3. If it gets bad for the Phillies soon, it could be good for them next year.
Again: Harper needs surgery on his elbow so he can throw and play the outfield again. It’s a matter of when, not if. As long as he was hitting as well as he was, and as long as the Phillies were still in the pennant chase, it made sense to hold off on the surgery and let him DH. But now? Well, we’ll see how the Phillies hold up, but if they fall out of the race over the next month and a half -- something that certainly seems possible without their best hitter -- the Phillies and Harper could decide to get that surgery out of the way and have him miss the rest of the season.
If the Phillies are still in the race, Harper could come back when his thumb is healed and DH again. But if they fall out, he could be ready to play the outfield again next year. They could finally get that elbow taken care of. Not that anyone would have wished it would happen like this.
4. There’s going to be an extra spot for a hitter in the All-Star Game.

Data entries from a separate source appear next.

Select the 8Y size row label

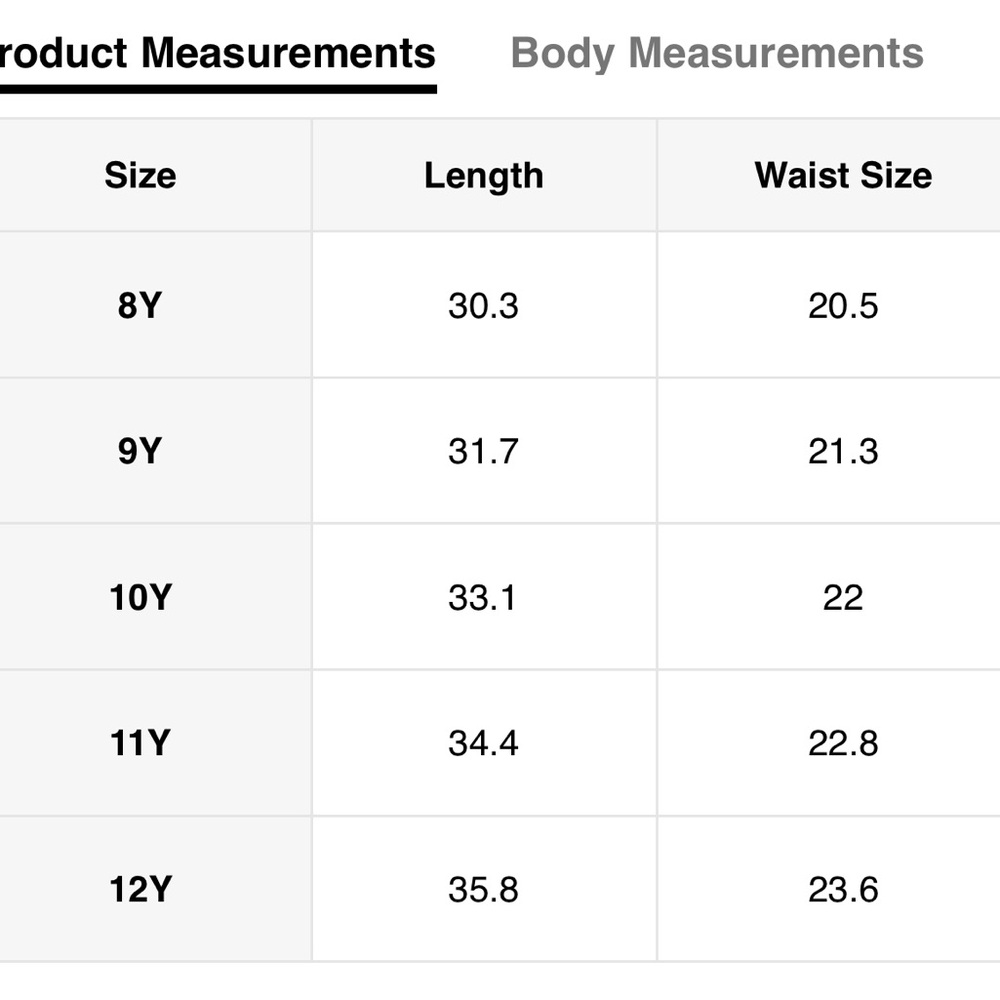coord(140,305)
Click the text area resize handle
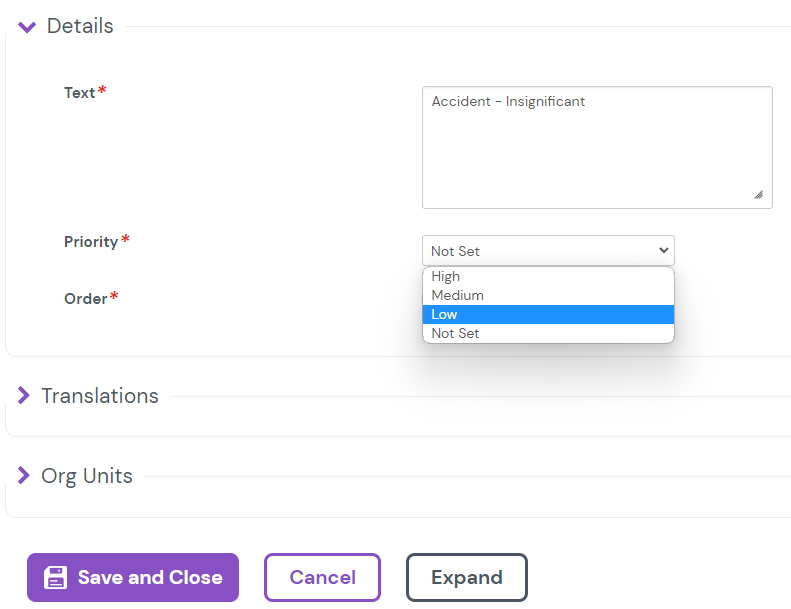This screenshot has width=791, height=609. pos(758,194)
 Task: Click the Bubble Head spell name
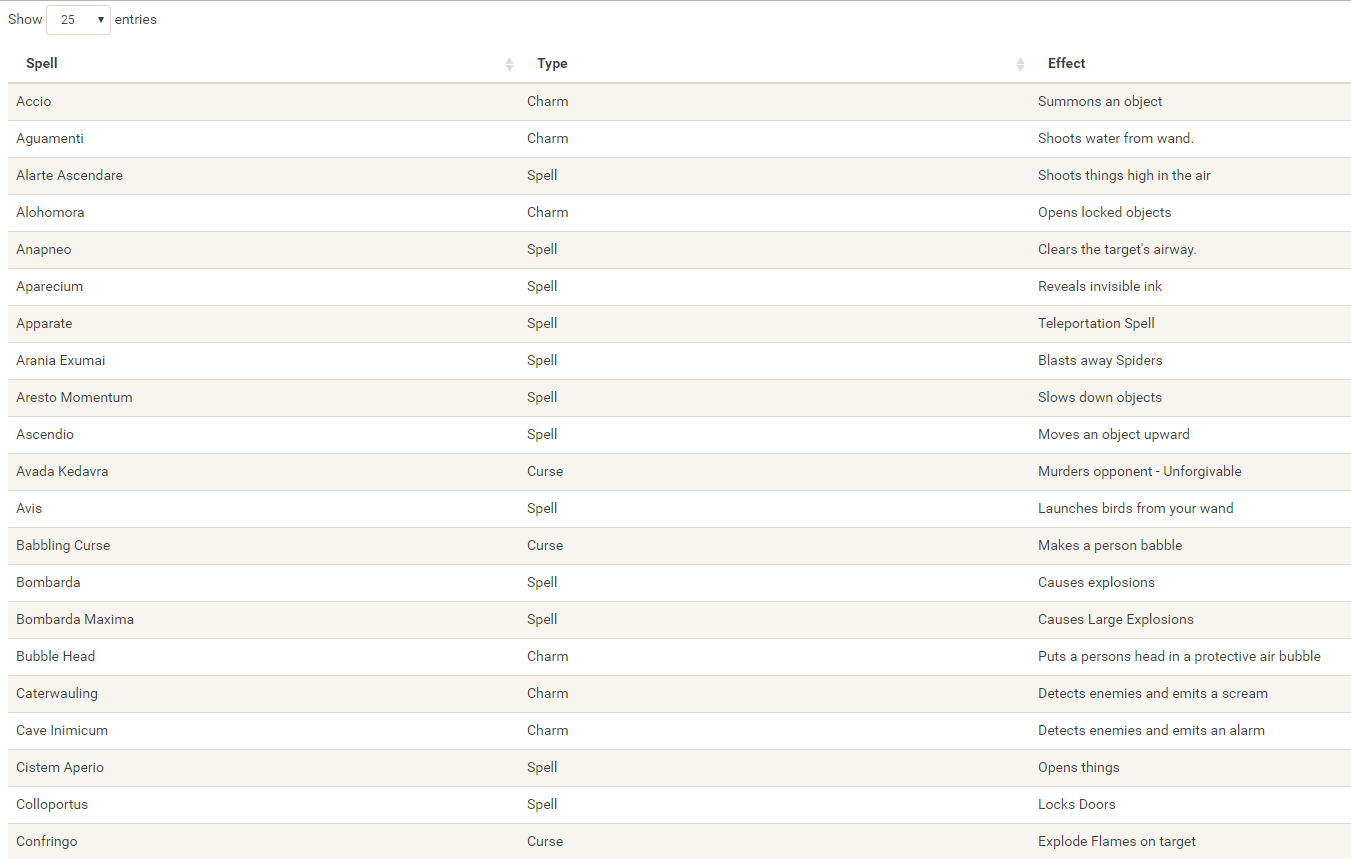click(56, 656)
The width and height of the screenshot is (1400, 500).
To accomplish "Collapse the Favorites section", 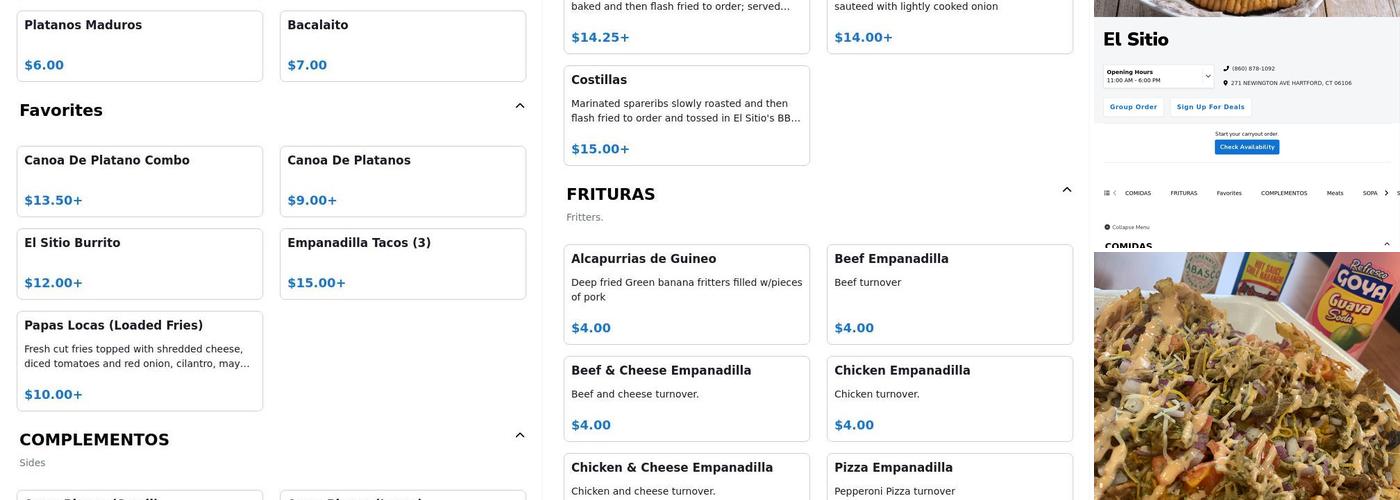I will [520, 106].
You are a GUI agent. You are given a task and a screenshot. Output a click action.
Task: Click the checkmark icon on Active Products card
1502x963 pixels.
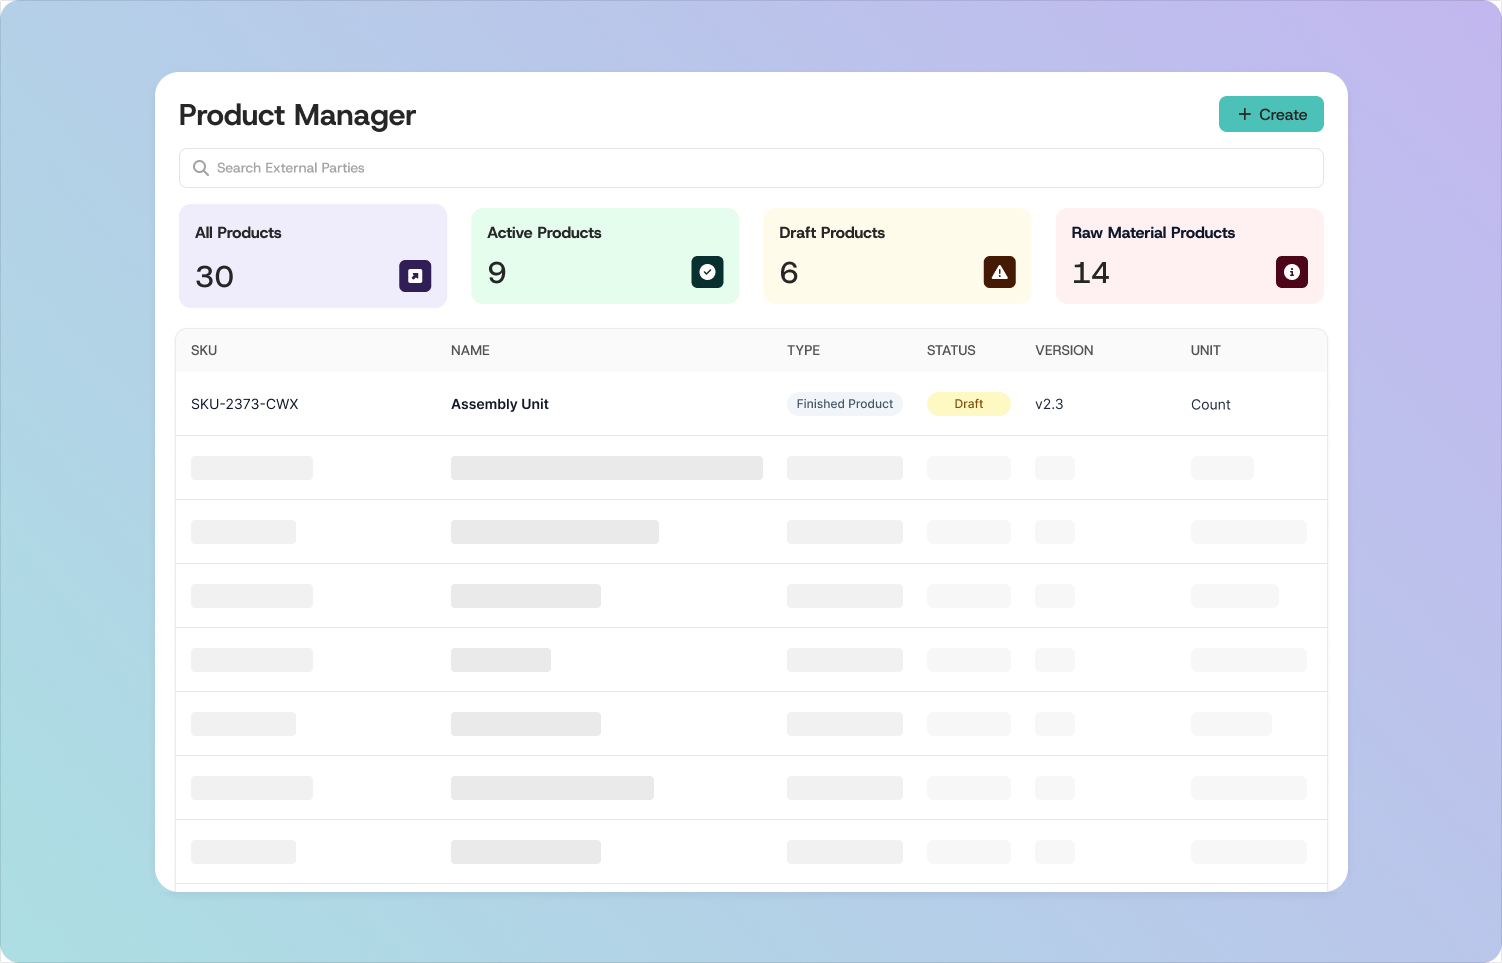point(707,272)
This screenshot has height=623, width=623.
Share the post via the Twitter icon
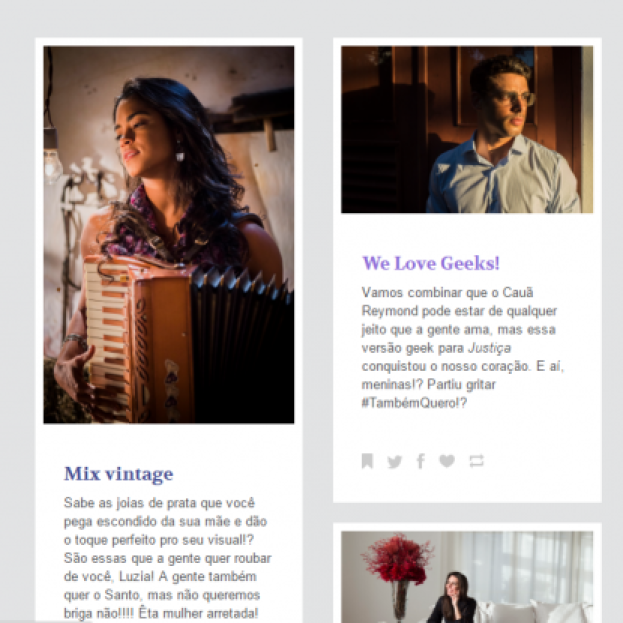[395, 461]
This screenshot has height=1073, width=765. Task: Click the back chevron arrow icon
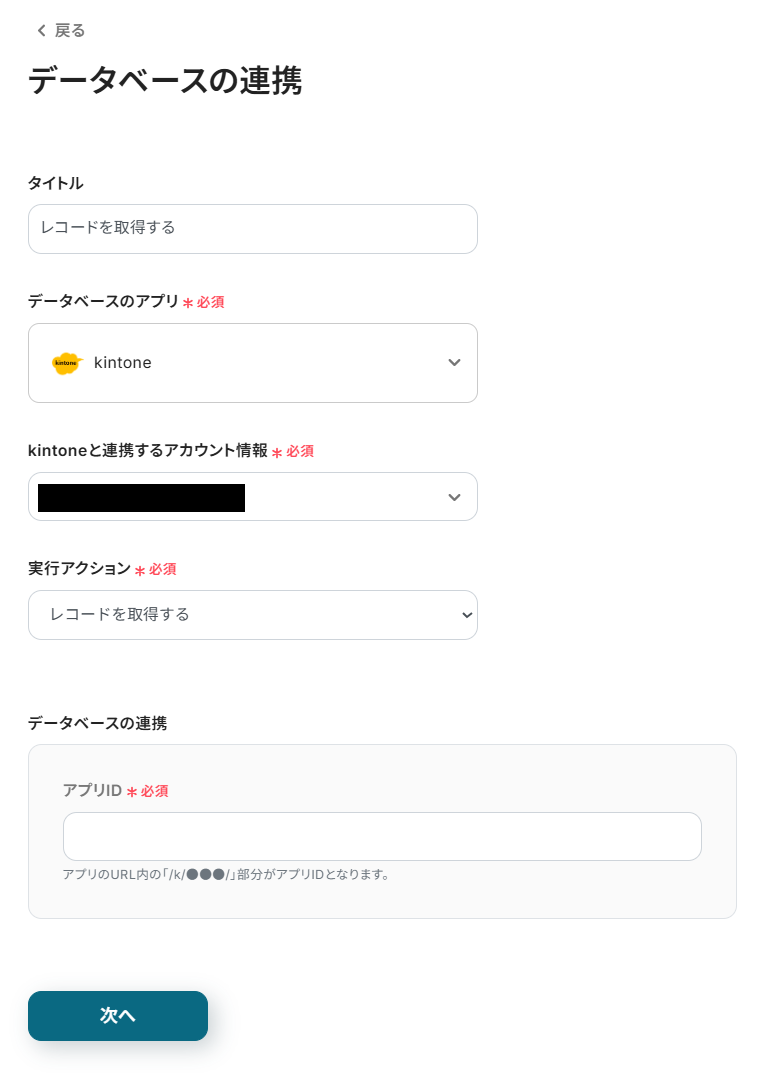coord(41,31)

Harper was running away with the first-ever National League designated-hitter spot, far ahead of second-place William Contreras of the Braves and third-place Albert Pujols of the Cardinals. Harper, because of name recognition alone, might still end up winning at the DH spot -- though that isn’t assured now -- but it won’t matter if he does, because he won’t be able to play. So if your favorite player doesn’t get voted in in the NL, he would have been blocked by Harper at the DH spot; he won’t now. And hey: Maybe there’s a late nostalgic push for Pujols now.
5. Harper’s historical numbers will take a hit.
At the end of the 2019 season, after Harper had hit 35 homers in his first year for the Phillies, he needed to average, over the course of the 12 years left on his contract, 31.75 homers a year to reach 600. Reasonable, right? It has gotten much harder for him. Since then, he has hit 13 (in the shortened 2020 season), 35 (last year) and now only 15 so far in 2022. He has nine years left on that Phillies contract, and he now must average more than 35 every year, starting next year, if he does not return this year. That’s a number he has hit only three times in his 11-year career. Harper is an all-time talent, but every missed game counts. He had a chance to get to 600, but that chance has gotten a lot slimmer.